Nach den Worten Schmids basiert das Erfolgsgeheimnis für mehr Gelassenheit und Glück unter anderem auf einer bewussten Lebensführung, das heißt, zum einen zu akzeptieren, dass es keine Konstanten im Leben gibt, zum anderen hin und wieder den gegenwärtigen Zustand zu hinterfragen, ob er den eigenen Wunschvorstellungen entspricht. Des Philosophen anschauliche Beispiele: „Wenn Sie sich in einer Wohnung unwohl fühlen, sollten Sie den Aufwand nicht scheuen, sondern ernsthaft in Erwägung ziehen umzuziehen, statt ständig zu hadern.“ Gleiches gelte für eine unglückliche Beziehung. Ärger und Freude nennt er direkte Nachbarn. „Wir verdanken dem Ärger die Schätze der Freude. Das Akzeptieren der Polarität, von Freude und Ärger, das ist die Fülle des Lebens, die wiederum dafür sorgt, dass es spannend und interessant bleibt!“ Gäbe es lediglich die Freude, dann wäre sie irgendwann Standard und langweilig, das Geheimnis jeden Erfolges sei häufig vorheriger Misserfolg, weil der den Menschen sensibilisiert und aus Fehlern lernen lässt.

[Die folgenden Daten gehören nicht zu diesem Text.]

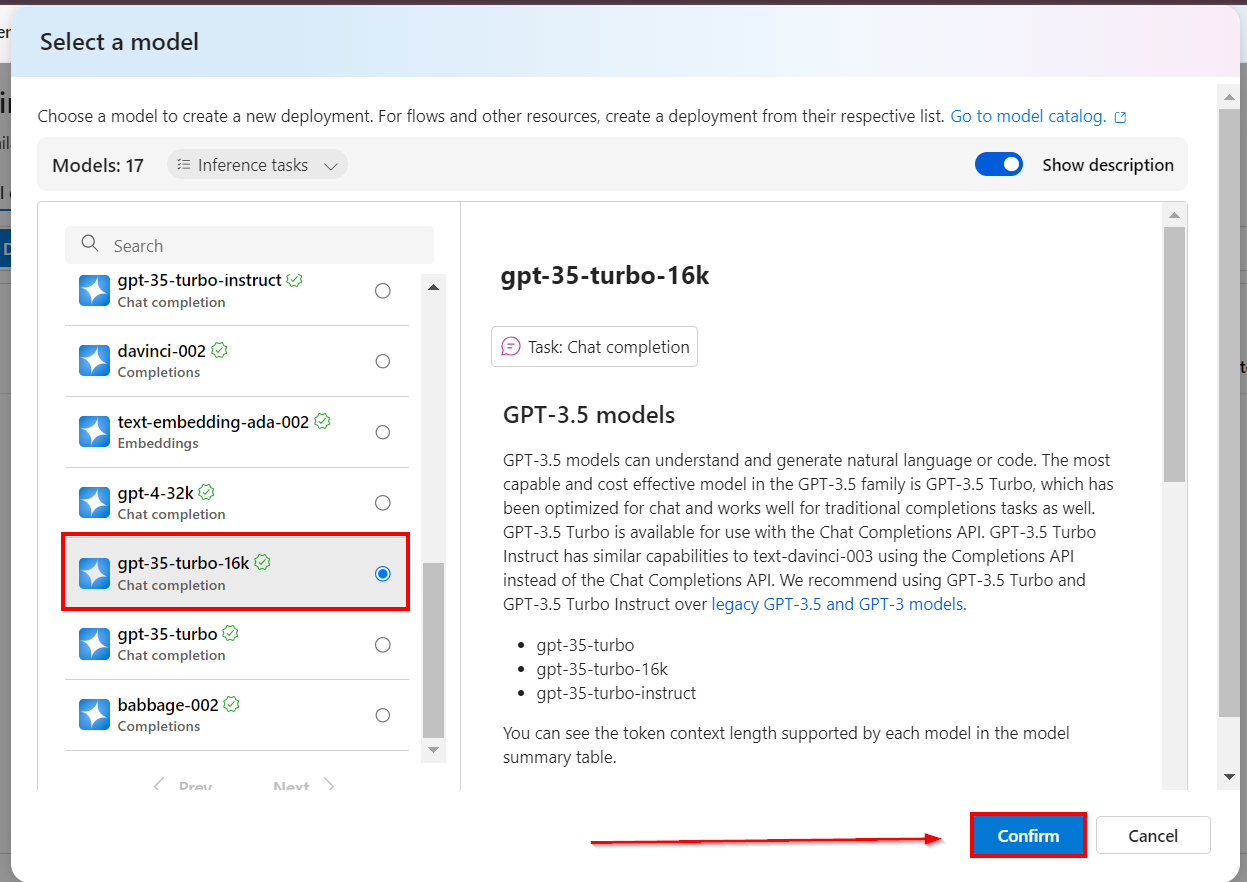The width and height of the screenshot is (1247, 882).
Task: Click the text-embedding-ada-002 model icon
Action: (x=94, y=432)

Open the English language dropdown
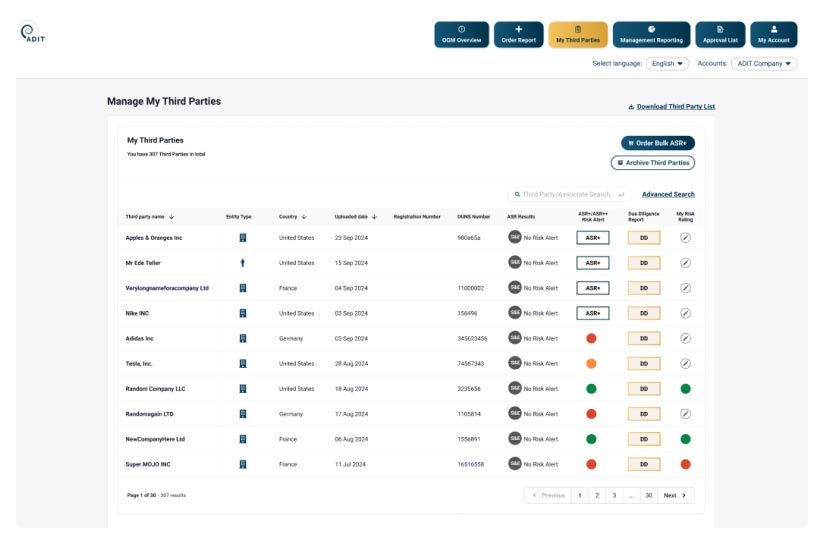667,63

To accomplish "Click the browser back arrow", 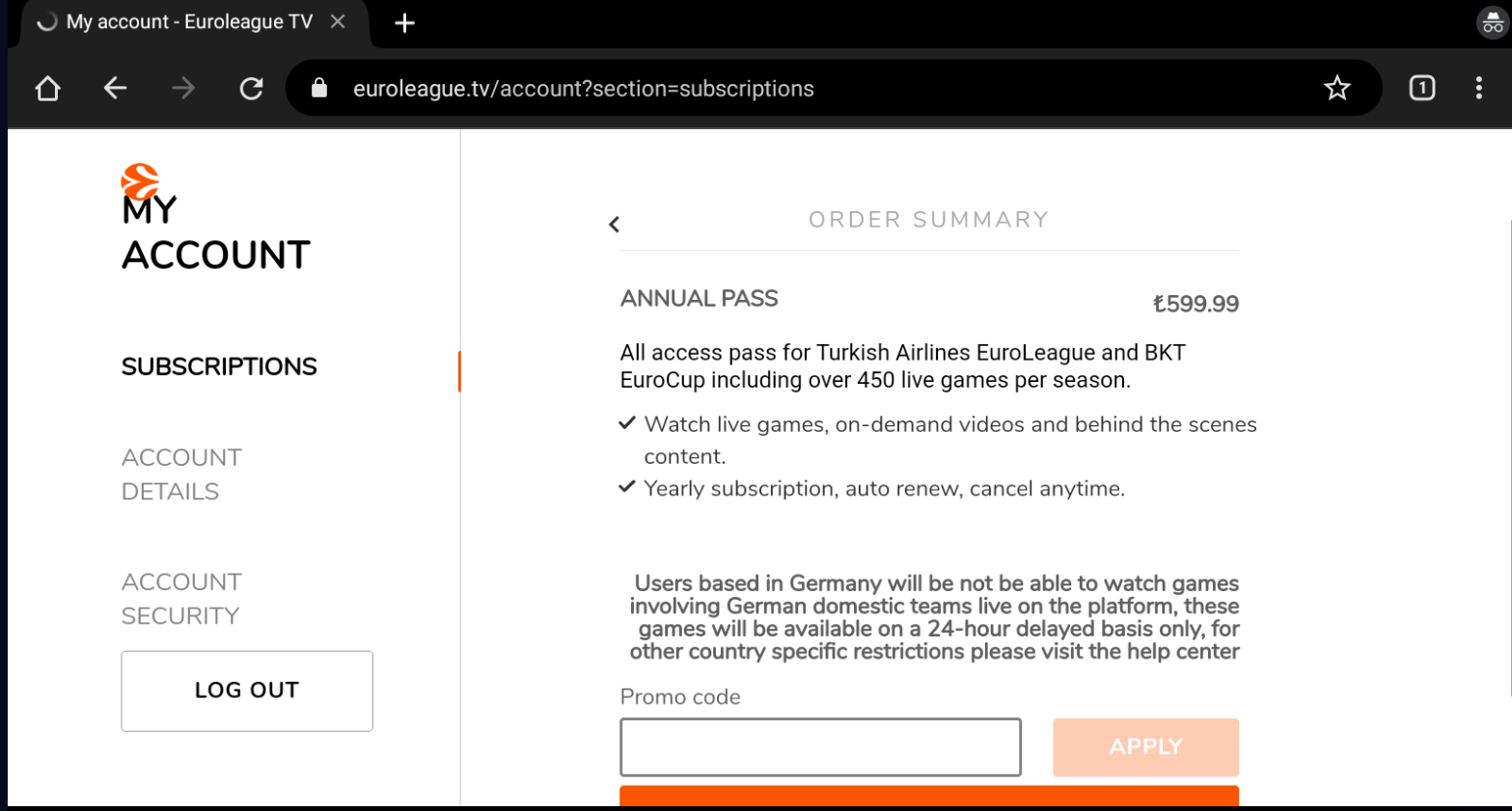I will (x=115, y=89).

Verständisvollere Verhältnisse

Zu den entscheidenden Faktoren zähle außerdem die Perspektivität. „Wir täten alle gut daran, permanent die Perspektive anderer Menschen zu erfahren, denn wenn wir die kennen würden, hätte das in unserer Gesellschaft zweifellos verständnisvollere Verhältnisse zur Folge!“ Den Besuchern der letzten diesjährigen Veranstaltung des Lesefestivals gab er abschließend mit auf den Weg: „Lassen Sie das Leben atmen! Einatmen für Zufriedenheit und Ausatmen für Unzufriedenheit – so stelle ich mir persönlich das Leben vor mit all seinen Höhen und Tiefen.“

Barbara Neubert zog ein zufriedenes Fazit des Festivals „Lesen und lesen lassen“, einer Gemeinschaftsveranstaltung vom Freundeskreis der Stadtbücherei zusammen mit der Kronberger Bücherstube, dem Kronberger Kulturkreis und den Kronberger Lichtspielen. Sowohl die Veranstaltungen für Erwachsene als auch die der Kinder seien gut besucht gewesen. Eine Veranstaltung musste zwar kurzfristig abgesagt werden, wird jedoch im Rahmen der Kulturnacht nachgeholt. Ein großer Dank ging an alle Sponsoren.